Situated at the heart of the Great Lakes as well as being the historical heart of the automobile industry, Michigan offers many things for those that love experiencing the outdoors and significant culture in the same territory.
Every Great Lake except for Lake Ontario surrounds this state, providing plenty of boating, paddling, and fishing opportunities for those that love being on the water. Meanwhile in Michigan’s cities, the earned old wealth of one of the most prosperous periods in American history has endowed them with some truly marvellous cultural institutions.
Finally, with much of the state scraped clean of anything resembling a major rock during the last Ice Age, tremendously fertile farmland has been left in its place, making Michigan a great place to pick up fresh fruit and vegetables on your travels.
No matter what you choose to do on America’s North Coast, leaving one of this countries’ most important states in the modern era bored will be a difficult task to achieve for the dedicated traveler.
What To Do – Culture & History
Out of all the things to come out of Michigan, the automobile was by far the most important device, moving transportation a quantum leap into the future. The Henry Ford is a historical museum that tells the story of the industrialist that took the groundbreaking invention of Karl Benz and applied the principle of mass production to it, making it widely available to the average person.
This museum started by displaying Ford’s personal collection of historic, scientific and industrial artifacts from people such as Abraham Lincoln, Thomas Edison, and many more. Since then, items of industrial and American historical significance have been added at a steady rate.
As well, don’t leave without going on the tour of the Rouge, the original car plant that pumped out Ford’s Model A which today produces F-150 pickup trucks for the American market.
Right behind the car in Michigan’s gifts to the world was the soulful music that began pouring out of Detroit in the 60’s. Hitsville USA, also known as the Motown Museum should be must visit attraction for anyone that takes music seriously. Studio A, which was open 22 hours a day at the peak of the Detroit music era, has been lovingly preserved, from a 130 + year old Steinway piano, to gold records earned by many of the musicians that laid down albums here.

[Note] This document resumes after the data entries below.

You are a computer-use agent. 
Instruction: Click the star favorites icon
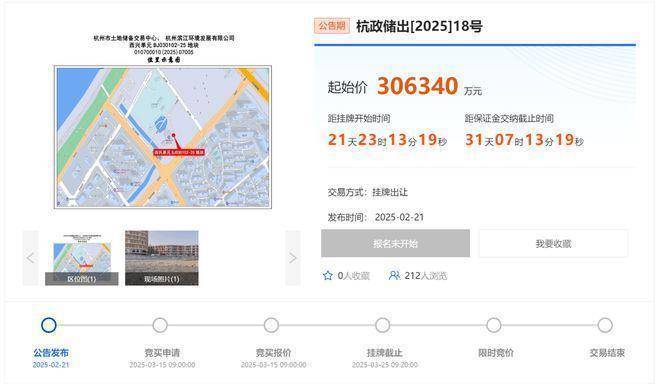(327, 275)
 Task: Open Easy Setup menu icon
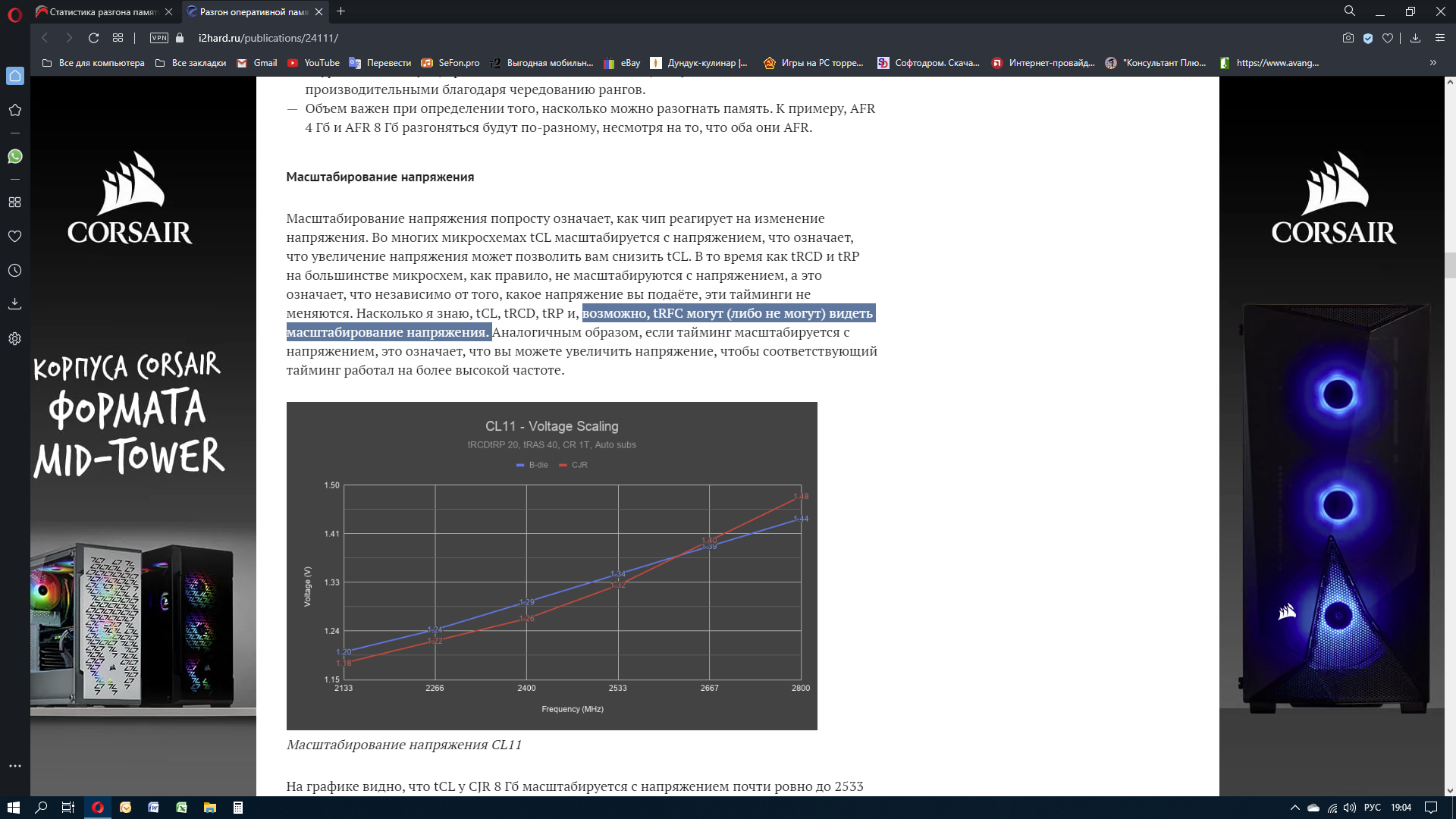tap(1439, 38)
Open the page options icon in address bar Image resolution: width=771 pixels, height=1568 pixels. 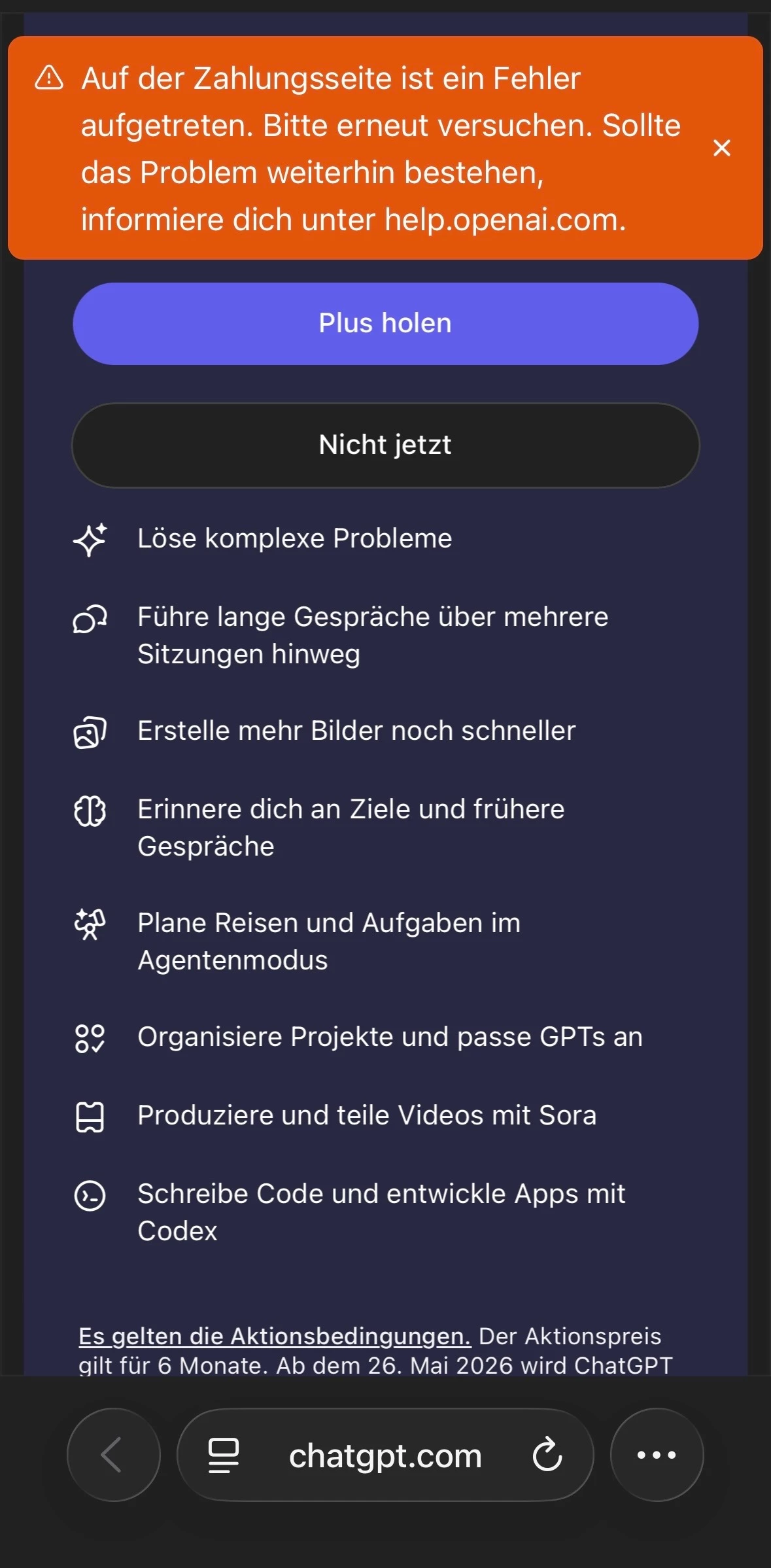click(x=224, y=1455)
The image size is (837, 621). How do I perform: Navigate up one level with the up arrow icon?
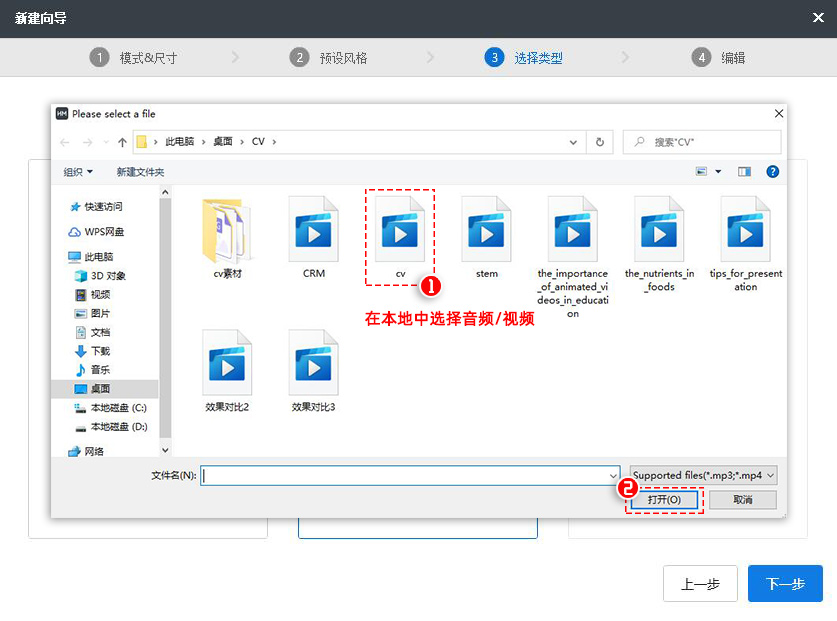click(122, 141)
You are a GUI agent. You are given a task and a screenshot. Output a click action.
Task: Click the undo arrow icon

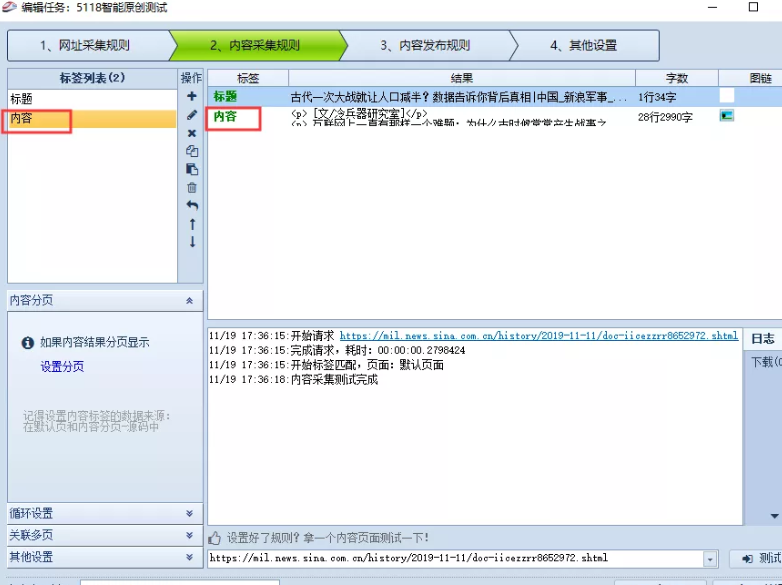coord(192,205)
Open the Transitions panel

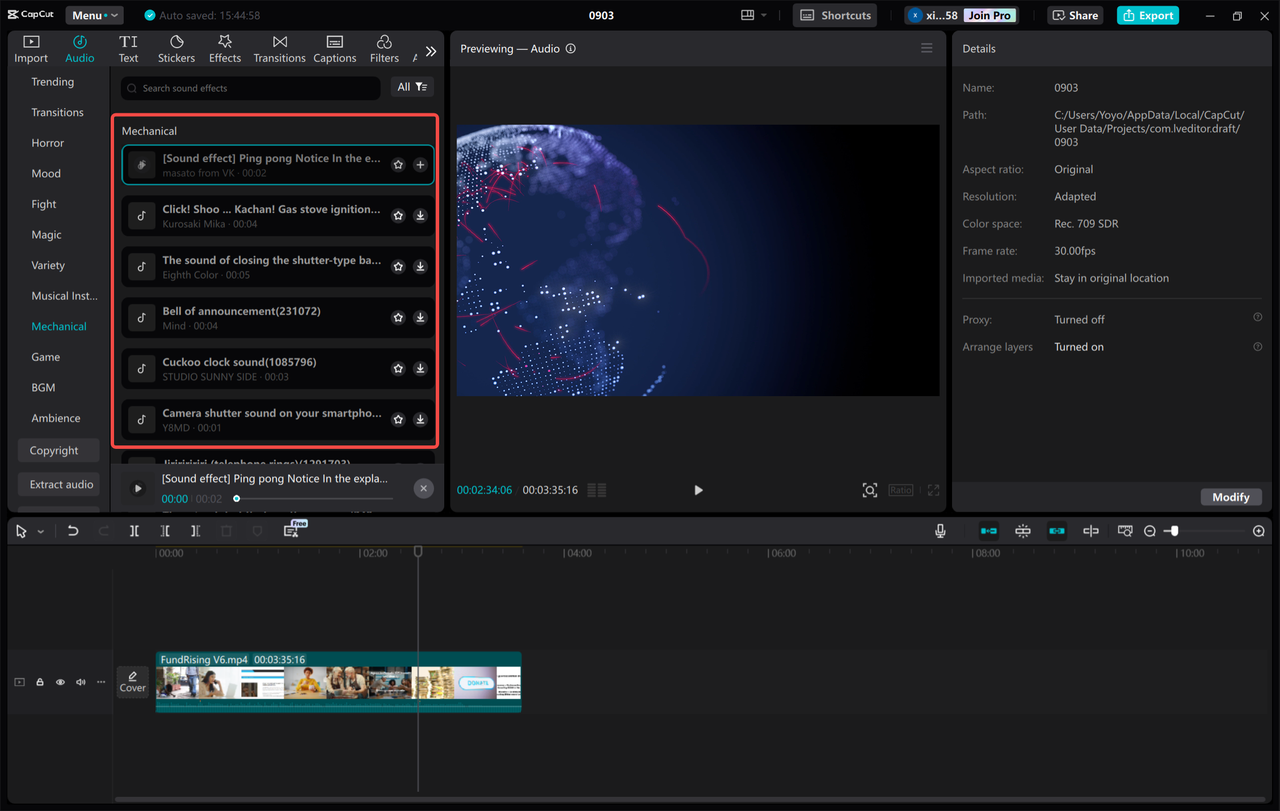click(x=279, y=47)
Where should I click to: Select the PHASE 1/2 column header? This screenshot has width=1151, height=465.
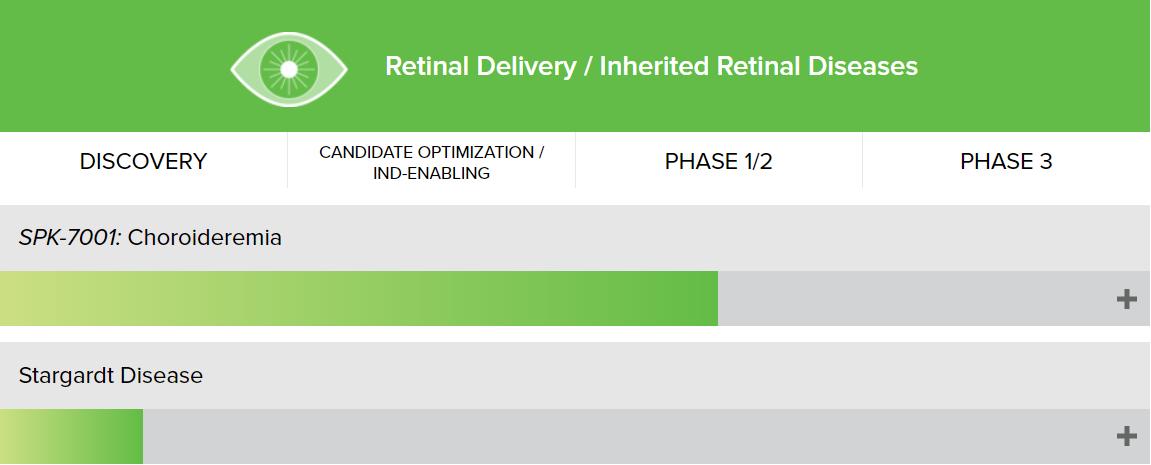point(718,161)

Sitting just west of the Greater Detroit area is the college town of Ann Arbor, which is where the University of Michigan can be found. Being one of the foremost universities in the Midwest and the United States, the classical architecture alone is well worth a stroll through campus, but several attractions should cement this place in your itinerary.
Matthaei Botanical Gardens (plants of all kinds can be found outside and inside the protective confines of a conservatory), University of Michigan Museum of Art (19,000 pieces from Picasso to Monet), University of Michigan Museum of Natural History (it has the largest preserved Mastodon trackway in the world) and Michigan Stadium (largest stadium in the USA and third in the world … check out the quasi-spiritual experience that is US College Football with more than 100,000 of your closest friends!) are all worth your while, so check at least some of them out!
After president Richard Nixon resigned the presidency of the United States in the 1970’s in the wake of the Watergate scandal, Vice President Gerald Ford was sworn in to take his place until the end of the former leader’s term.
The Gerald R. Ford Presidential Museum in Grand Rapids relays the story of this brief presidency, which was defined by the circumstances that catapulted him to the Oval Office. The burglary implements that were used to break into a room of the Watergate Hotel are shown off here, as are various other implements related to his presidency.
What To Do – Modern & Natural Attractions
One of the more unusual attractions that you’ll come across during your explorations of Michigan is the Bavarian themed town of Frankenmuth. In this curious place, you’ll find an over-the-top Christmas store, a well-regarded craft brewery, and numerous German festivals through the year (such as Oktoberfest), making for a day trip whose memories will amuse you for many days afterwards.
After checking out the Gerald Ford Museum in Grand Rapids, don’t leave town without checking out the Frederik Meijer Gardens & Sculpture Park. Lauded as one of the top 30 museums in the world by the book 1,000 Places To See Before You Die, this massive botanical park contains plants from all over the world, and with 170 sculptures sprinkled throughout these grounds made by some of the best carvers and hewers in the world today, it will be well worth the time spent finding this attraction.
Located up on the northwest coast of Lower Michigan, the Sleeping Bear Dunes will recharge your soul if all that time spent in cities prior has gotten you down. Good Morning America dubbed this protected area The Most Beautiful Place in America in 2011, and when you see it with your own eyes, you’ll know why, as the abundance of sand along this thirty plus mile stretch of coast causes the water to take on a bluish-green hue, and with a top height of more than one hundred feet above Lake Michigan, you’ll have an awesome view of it all.
Finally, those looking for a laid back getaway should hop on a ferry to Mackinac Island. Located just off the coast between the Lower and Upper Peninsula, this tiny four square mile isle does not allow cars – everyone gets around by bike, horses, or on foot.
While there is a fort and a number of historic houses here, most come for the nature and the slow pace of life … word also has it that Mackinac Island makes fudge that simply can’t be beat, so be sure to try it out!